How to Stop a Howling Dog

If your dog howls constantly, Grossman recommends a few ways to get him to stop...

#1 Stop howling by minimizing the trigger.

If your pup is howling because he’s hearing something that triggers it, minimize the noise. “If it’s a noise in the hallway, see if a white noise machine would help and put a draft stopper under the door to deaden the sound,” says Grossman. “Classical music can also help!” The same trick also works if your dog is barking at a loud noise like fireworks. In fact, recent research found that songs that resemble classic human lullabies can help calm dogs down.

#2 Stop howling by tire your dog out.

A tired dog is a happy dog. “Make sure your pup is getting a lot of enrichment where they’re getting their heart rate up. So play with your dog, go for walks, and give them problem solving toys,” says Grossman. Being engaged and content will make pups less likely to howl out loud! Try these tips to work out with your dog. Stuck inside? Get creative to burn off their energy in a small space.

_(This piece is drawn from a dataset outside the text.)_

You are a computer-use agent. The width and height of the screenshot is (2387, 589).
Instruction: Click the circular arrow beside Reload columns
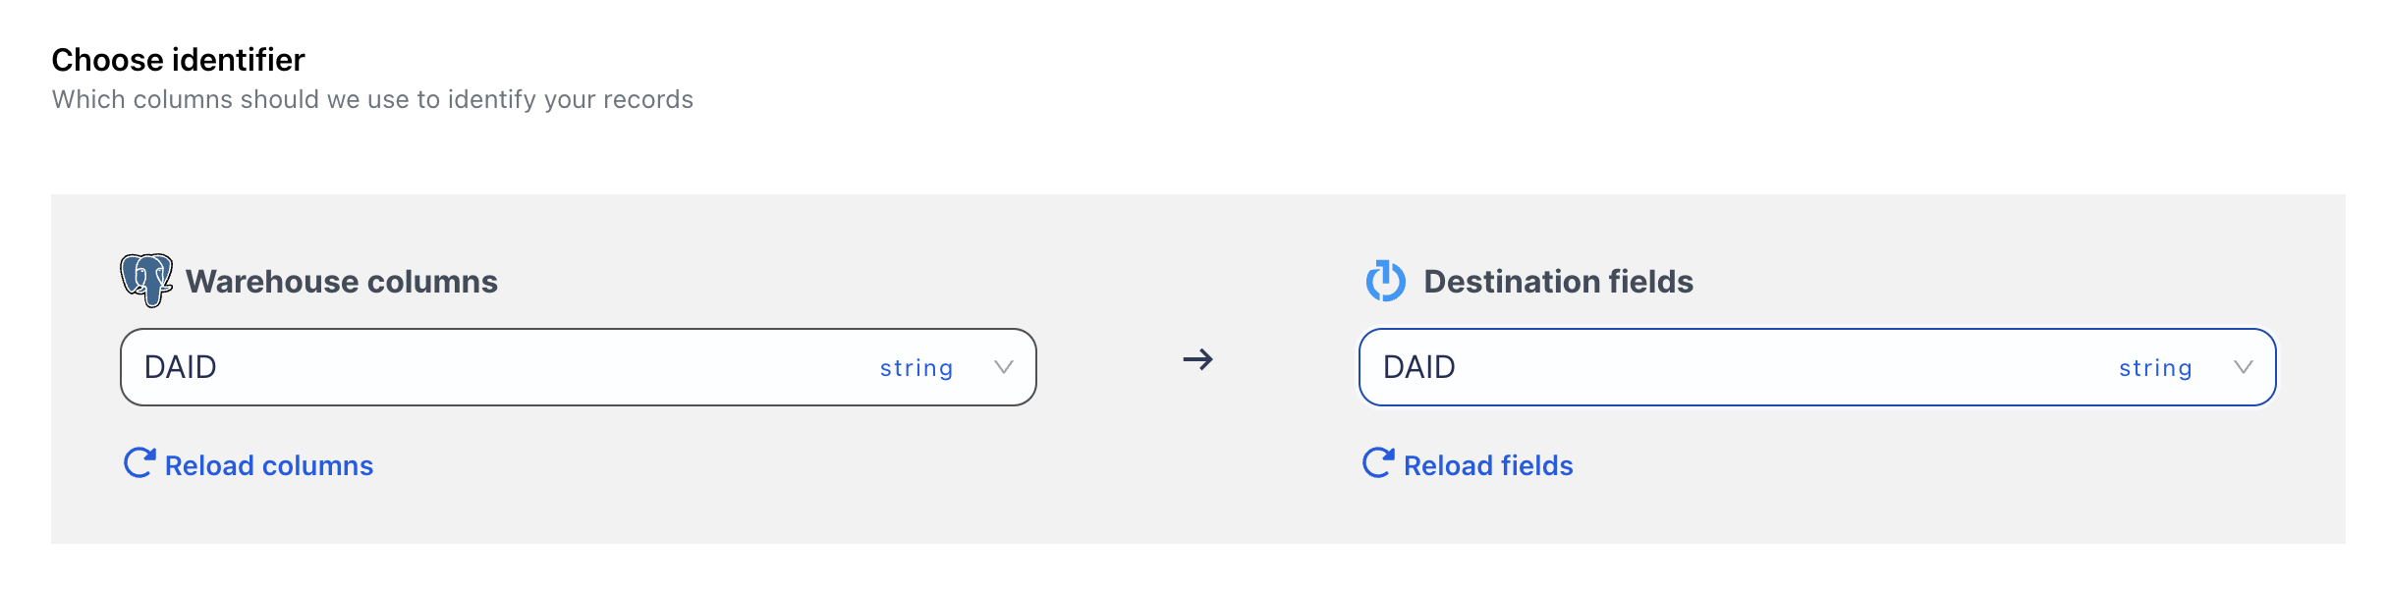[x=139, y=463]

#3 Teach your dog to howl on cue.

Another training trick is teaching your dog to howl on cue—and then never give the dog the cue. “So if you know a song makes them howl, play that, then reward the behavior,” says Grossman. “Eventually the cue will be a signal that they get a reward. Then you can cue it at appropriate moments." Or not at all!

#4 Howl with your dog.

For dogs seeking that feeling of community, you can howl with them (only true pet parents would do this!) “It helps to satiate that communal longing they’re feeling," says Grossman. Another trick? "Acknowledge your dog’s howling and thank them for alerting you by rewarding them with a treat like Another peanut butter — which will make it hard for them to keep howling."